Re: UCSM LDAP Authentication error

skrg · ‎03-11-2025

Hello,

In UCSM, LDAP configuration was updated by reordering some of the Providers. The task gave below error and didn't terminate, and going in a loop. Any suggestions to terminate this task.

"external aaa server configuration to primary(FSM-STAGE:sam:dme:AaaEpUpdateEp:SetEpLocal)"
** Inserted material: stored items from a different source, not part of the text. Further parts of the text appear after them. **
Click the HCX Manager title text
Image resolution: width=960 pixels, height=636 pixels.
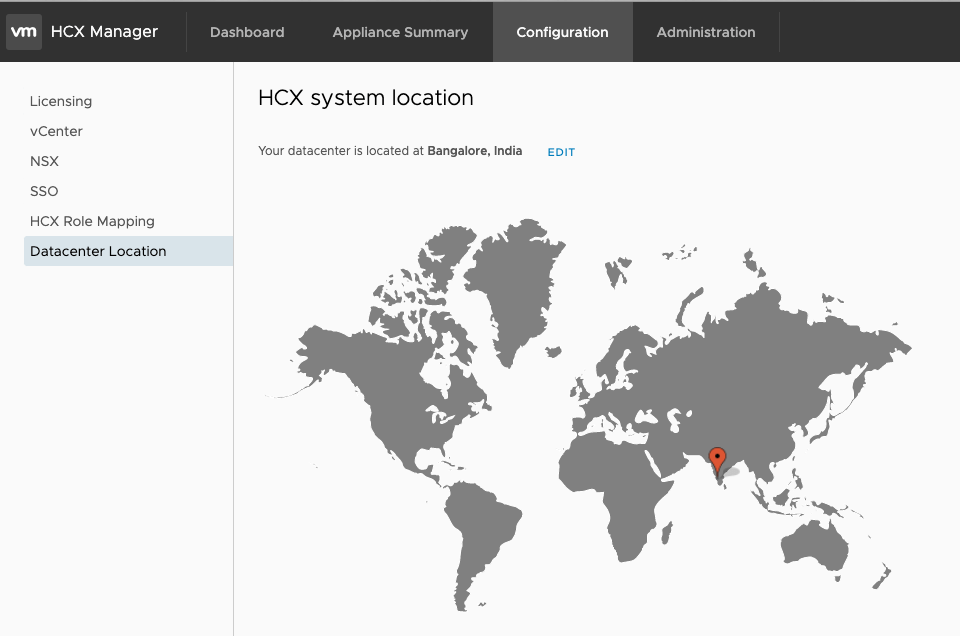click(x=104, y=32)
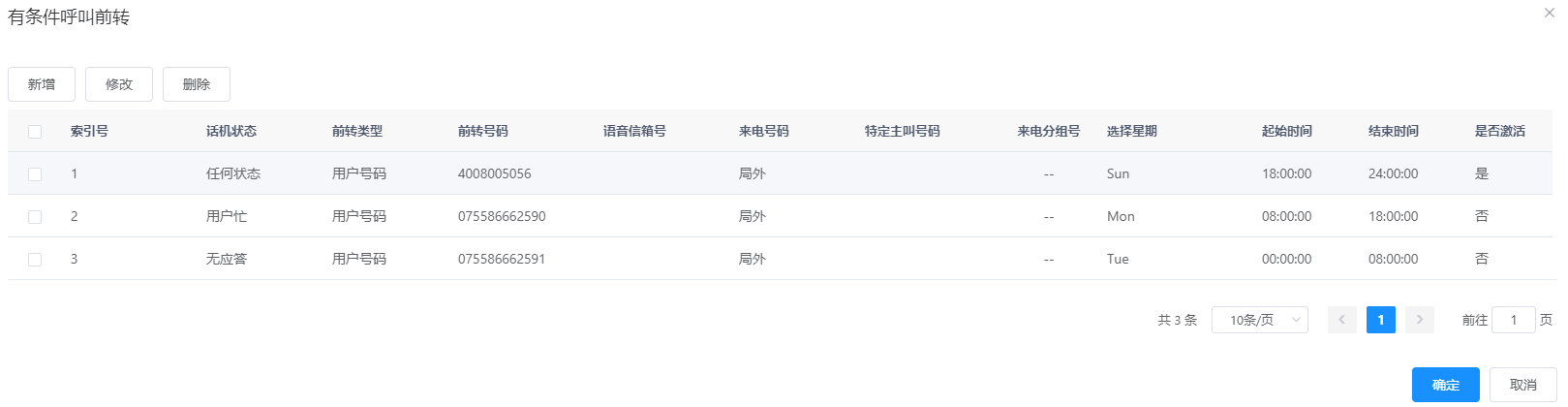Click the previous page arrow icon
Image resolution: width=1568 pixels, height=407 pixels.
pos(1341,320)
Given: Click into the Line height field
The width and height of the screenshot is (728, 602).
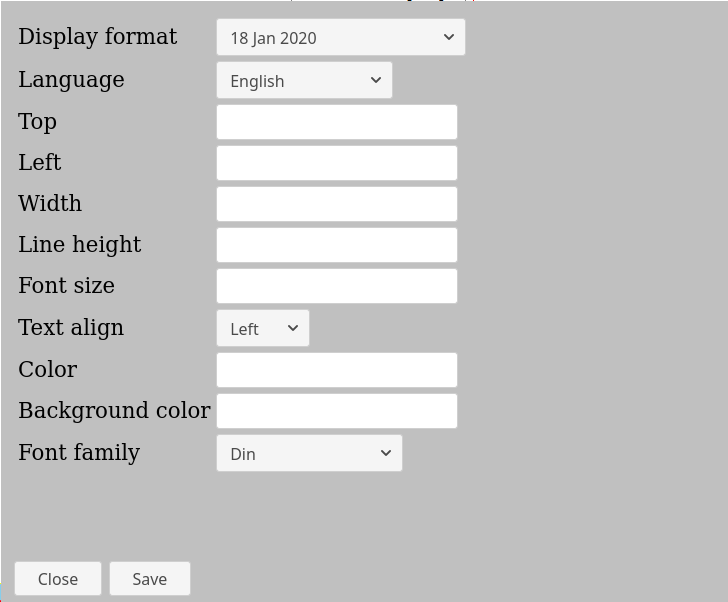Looking at the screenshot, I should click(x=337, y=246).
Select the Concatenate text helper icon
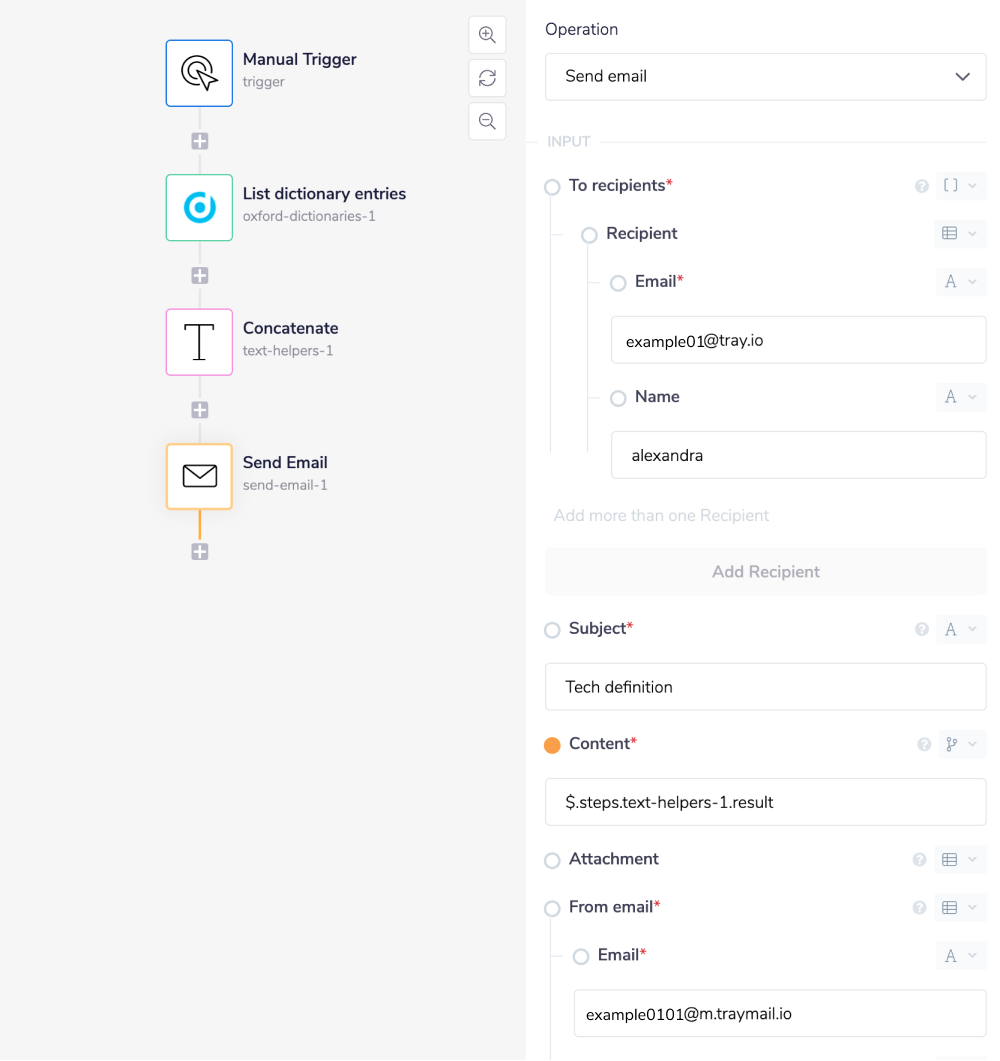Image resolution: width=1000 pixels, height=1061 pixels. click(x=199, y=342)
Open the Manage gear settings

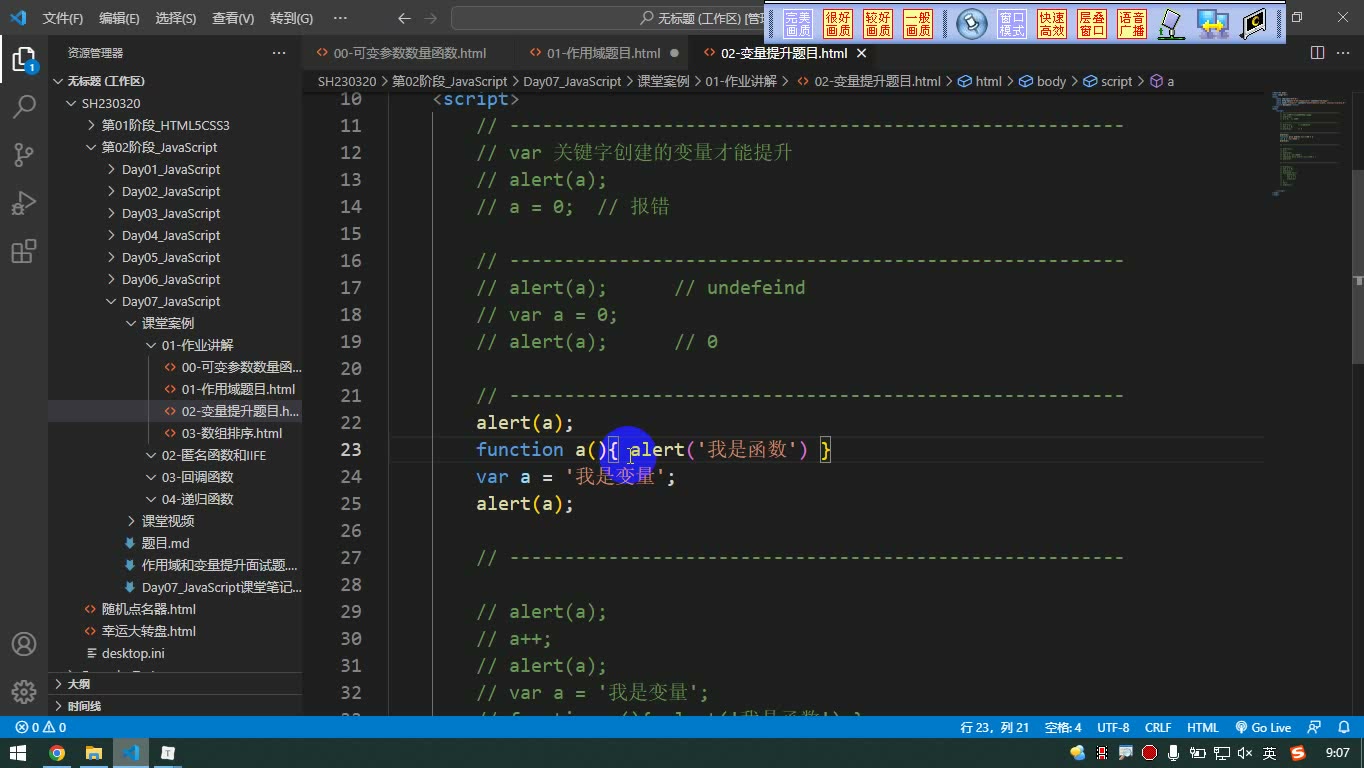coord(24,692)
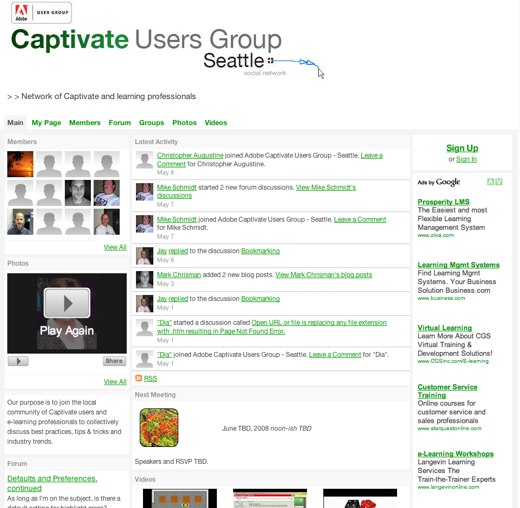Click View All under the Members list
The image size is (520, 508).
(115, 247)
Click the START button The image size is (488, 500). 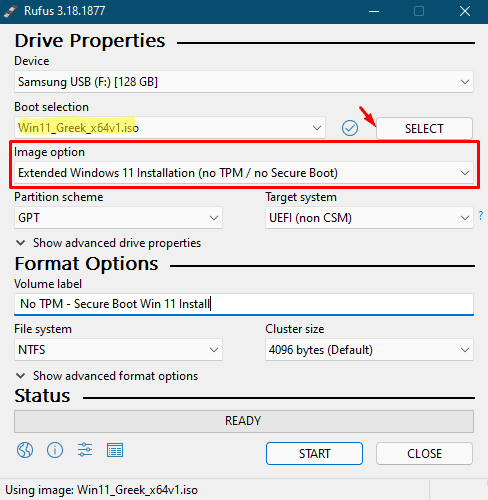[314, 453]
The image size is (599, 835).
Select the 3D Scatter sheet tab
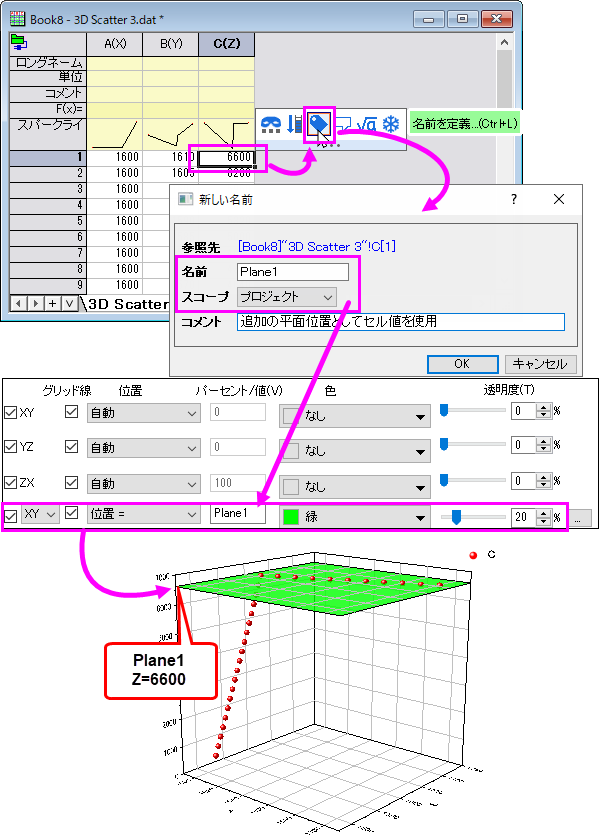tap(128, 304)
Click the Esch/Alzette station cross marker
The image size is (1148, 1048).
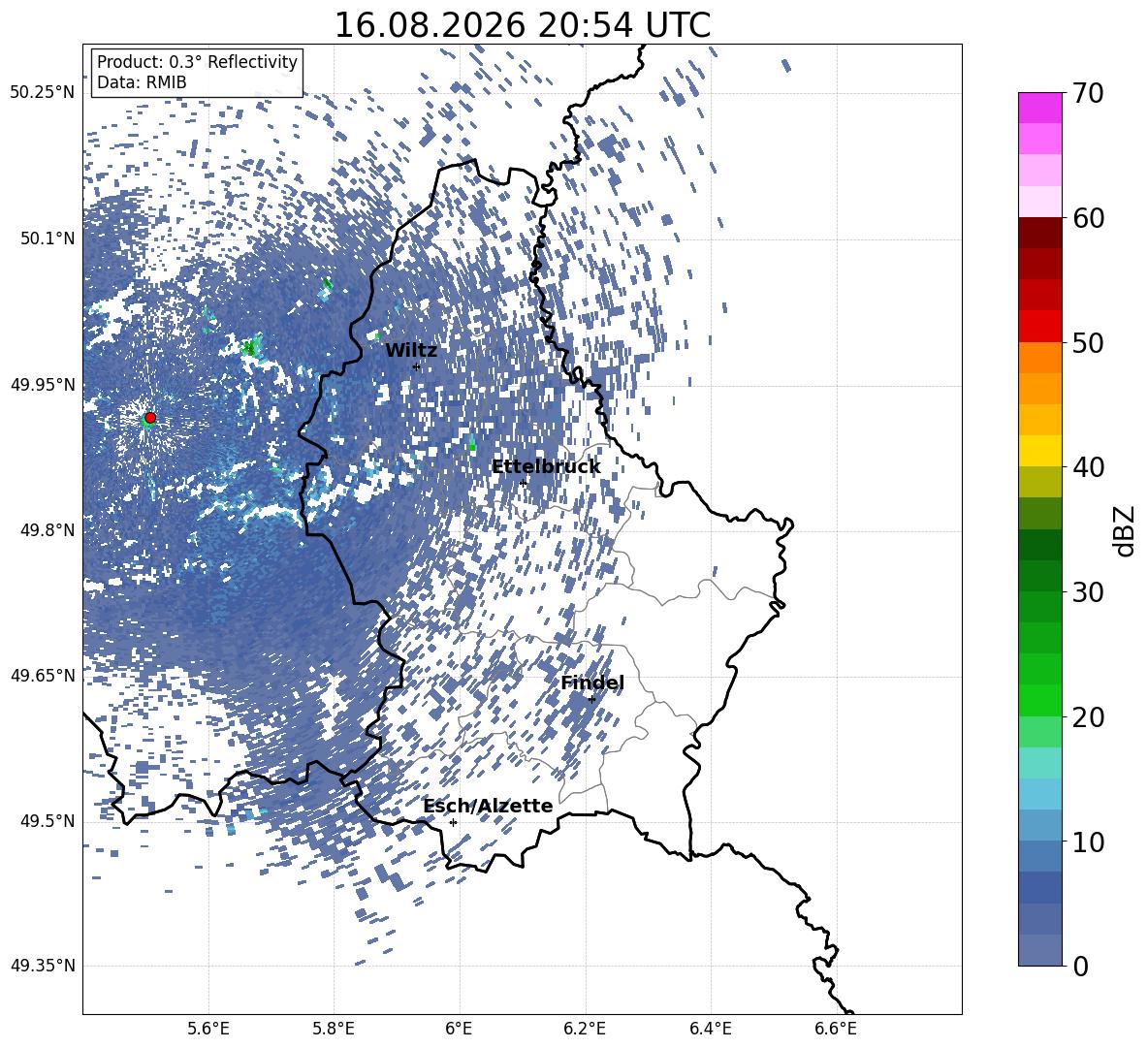tap(453, 822)
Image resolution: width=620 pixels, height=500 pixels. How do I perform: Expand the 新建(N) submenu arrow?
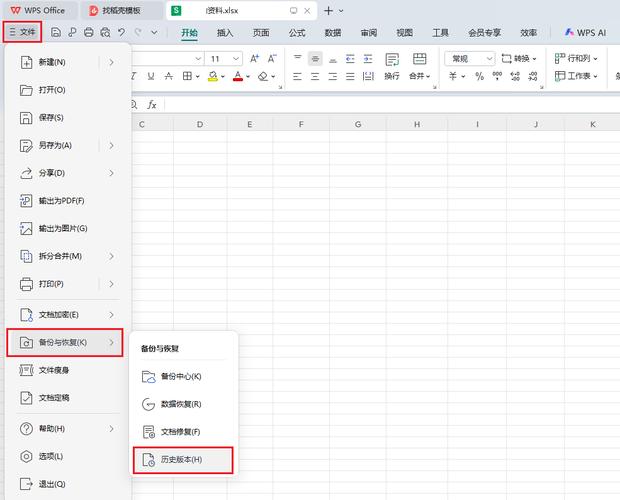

"Re-ordering/Deletion of Providers or Group map config. change cannot be applied while ldap is used for (Domain) authentication"

Thanks in advance.

BrentonKnight9295 · ‎03-11-2025

May check this https://bst.cisco.com/quickview/bug/CSCwd26160 there is a bug fix it looks.

jakande · ‎03-11-2025

Hi SKRG,
The defect from BrentonKnight9295 should be helpful.
It is also a good practice to change your "Provider Group" settings in your LDAP Authentication Domain to <not set>, and save the it, before making changes(add/modify/delete) to your list of LDAP providers.
Once changes are done, you can change the "Provider Group" back to your previously configured LDAP Provider Group.

Regards

skrg · ‎03-11-2025

Thanks @jakande for the info.

If I change the settings now, would this cancel the current FSM event thats going in loop, please advise.

Thanks.

Wes Austin · ‎03-11-2025

Yes you should change everything to "not set" and allow the FSM to complete to 100 percent. Once this is done, you can make your changes again.

skrg · ‎03-12-2025

Thanks Wes Austin, will give it a try.